# [EXERCISE REQUIREMENTS]
In the Senate Bill 733 cost analysis below, set down the passage that begins at the words "Senate Bill 733" and ends after the words "another $10 million.".

# [GIVEN TEXT]

● ● ● ● ●

Senate Bill 733 does not include an appropriation. The Human Services Department's bill analysis did not provide an estimate as to the cost of increasing physician reimbursement rates to 125 percent of Medicare. However, they noted that last year the legislature increased physician reimbursement rates from approximately 65 percent of Medicare to 95 percent-a 30 percent increase. The department has reported that last year's increase cost $10 million general fund. Given that going from 95 percent to 125 percent of Medicare represents another 30 percent increase, the cost to the general fund is expected to increase by another $10 million.



The cost of providing Medicaid to parents of medicaid eligible children is difficult to estimate as it rests on several assumptions. Thus, the cost estimates provided here are illustrative; they provide a rough estimate of eventual likely costs.





Based upon data from the Taxation and Revenue Department, the number of parents whose income is less than 100% of the federal poverty level is estimated to be 97,000. HSD reports that 21,400 of these are already enrolled in the program, leaving about 75,600 potentially eligible new clients. Based on the experience of other states, final participation levels will likely be around 65 percent, implying that eventually, the state would likely enroll an additional 49 thousand persons in the program. The cost of providing Medicaid to this population through the managed care program is currently $3,120 per year. This implies that once the enrollment has peaked, the full cost of the program would be $153 million, with the federal government paying about $113.5 million (76%) and the state paying $39.5 million (26 percent).

● ● ● ● ●

[Stored data]

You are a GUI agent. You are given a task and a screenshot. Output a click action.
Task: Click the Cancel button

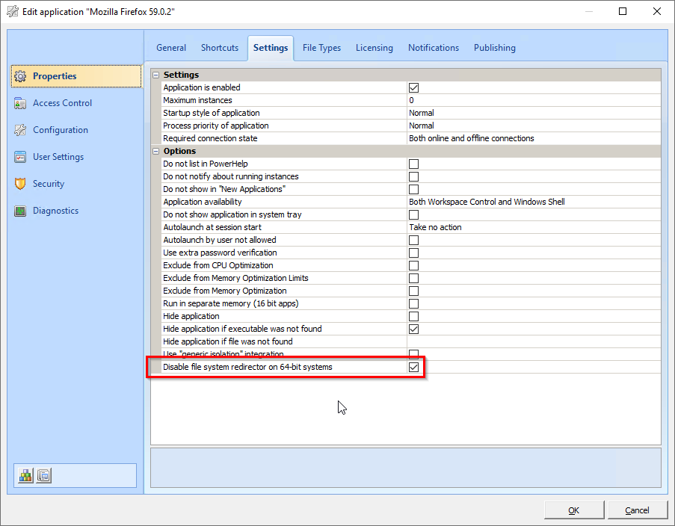(x=637, y=510)
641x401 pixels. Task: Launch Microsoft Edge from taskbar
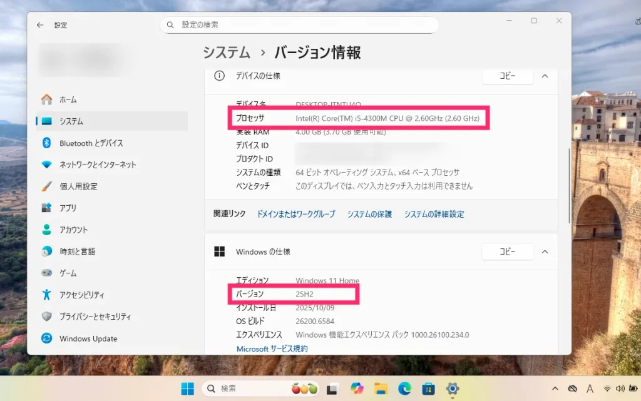click(x=405, y=388)
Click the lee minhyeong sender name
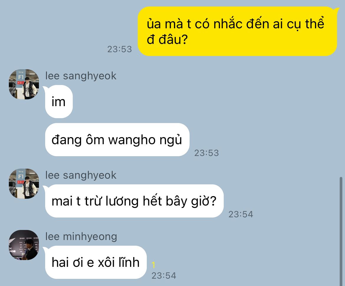This screenshot has width=345, height=286. point(81,237)
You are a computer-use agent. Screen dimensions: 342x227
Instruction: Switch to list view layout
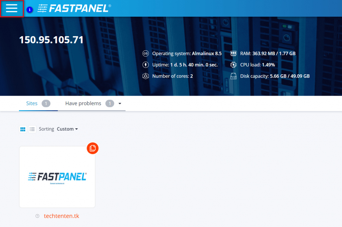click(x=32, y=129)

● ● ● ● ●

# [RESULT FOR THIS TASK]
Senate Bill 733 does not include an appropriation. The Human Services Department's bill analysis did not provide an estimate as to the cost of increasing physician reimbursement rates to 125 percent of Medicare. However, they noted that last year the legislature increased physician reimbursement rates from approximately 65 percent of Medicare to 95 percent-a 30 percent increase. The department has reported that last year's increase cost $10 million general fund. Given that going from 95 percent to 125 percent of Medicare represents another 30 percent increase, the cost to the general fund is expected to increase by another $10 million.